I due, infatti, si legge ancora negli atti, "si conoscono sin da bambini quando insieme, da chierichetti, servivano alla Messa e sono cresciuti senza perdersi di vista sino, almeno, all'ordinazione sacerdotale del Sotgiu". Su Sotgiu, tra l'altro, come su altre persone, le cui posizioni poi furono archiviate, si erano concentrate le prime indagini dell'epoca sull'omicidio anche con l'analisi del Dna. Tra le numerose testimonianze raccolte negli ultimi mesi, dopo la riapertura dell'inchiesta coordinata dal sostituto pg di Milano Carmen Manfredda, c'è anche quella di una persona che nega con decisione che Binda potesse essere in gita in montagna a Pragelato, come da lui invece sostenuto, il giorno dell'uccisione della studentessa. Per il teste, sentito lo scorso ottobre, è "impossibile che Stefano Binda sia stato a Pragelato nel 1987 (...) io non mi ricordo la sua presenza in quella vacanza". 

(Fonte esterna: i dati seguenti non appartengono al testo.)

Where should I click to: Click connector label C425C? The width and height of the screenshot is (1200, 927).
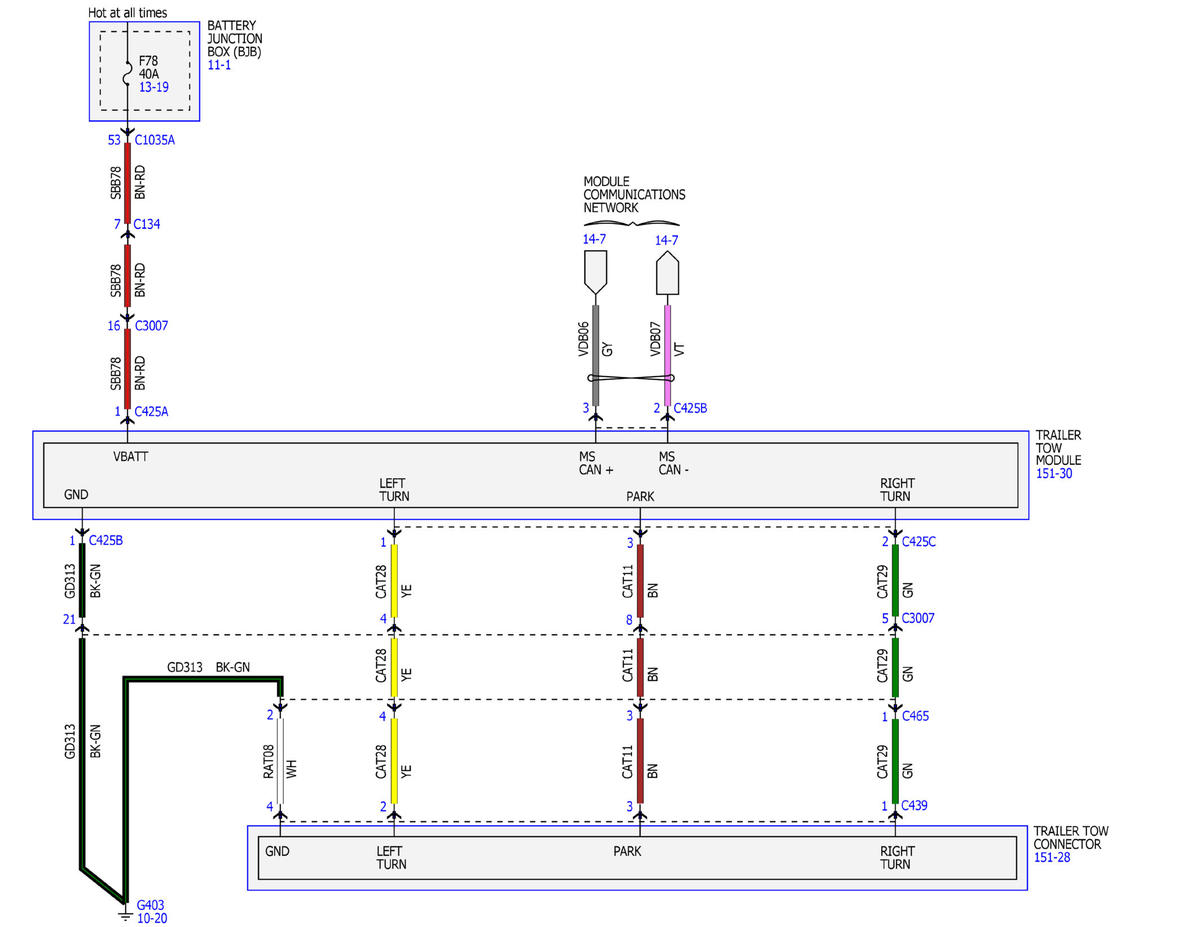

Stando agli atti dell'inchiesta, in sostanza, Sotgiu non solo avrebbe 'coperto' Binda quando ritrattò le sue prime dichiarazioni subito dopo l'omicidio negando di averlo visto a Cittiglio ) quella sera, ma "inspiegabilmente" avrebbe cercato di tutelarlo anche nel più recente verbale, "molti anni dopo". Tra le testimonianze più recenti, però, ci sono anche quelle di alcuni testi che dichiarano che Binda e Sotgiu "erano sempre insieme" in quegli anni. E in un verbale dello scorso settembre, poi, Patrizia Bianchi, l'ex amica di Binda che con le sue dichiarazioni ha dato nuovo impulso alle indagini, ha raccontato che "Lidia e Stefano si conoscevano benissimo ed erano amici". E un'altra testimone, Paola Bonari, ha messo a verbale, come ricostruisce il gip, che "nel periodo immediatamente successivo alla morte di Lidia, Stefania Macchi, la sorella della vittima, le aveva confidato che Lidia, nell'ultimo periodo antecedente al suo assassinio, e Stefano Binda erano diventati molto amici»" La stessa Stefania Macchi, deponendo il 19 novembre scorso, ha detto: "Sia io che Lidia conoscevamo bene Stefano Binda e gli eravamo affezionate". 

Un amico di Lidia, inoltre, sentito il 17 novembre scorso dagli inquirenti, ha ricordato una serata trascorsa a casa della ragazza, alla presenza anche del padre Giorgio Macchi, a giocare agli "indovinelli" con "Stefano Binda che ne aveva proposto uno che nessuno riusciva a risolvere". E un ex fidanzato di Patrizia Bianchi, ascoltato a verbale lo scorso 26 ottobre, ha raccontato che già all'epoca la donna gli aveva lasciato "intendere, pur senza riferire circostanze precise, che Stefano potesse essere in qualche modo coinvolto" nel delitto. Binda, invece, subito dopo l'omicidio, oltre a 'fabbricare', secondo l'accusa, "l'alibi" della gita in montagna, "si premura di dire" di non aver mai telefonato a Lidia Macchi, "nonostante in agenda avesse annotato il suo numero", e di "averla vista solo tre anni prima".

Domani intanto nel carcere Miogni di Varese l'uomo sarà interrogato dal Gip. Binda è stato prelevato venerdì mattina dalla vecchia villa di famiglia, dove vive con la madre al primo piano. Attorno ci sono molte altre cascine ristrutturate dove abitano parenti e amici che si sono stretti attorno ai Binda e continuano a ripetere che Stefano non può aver fatto nulla.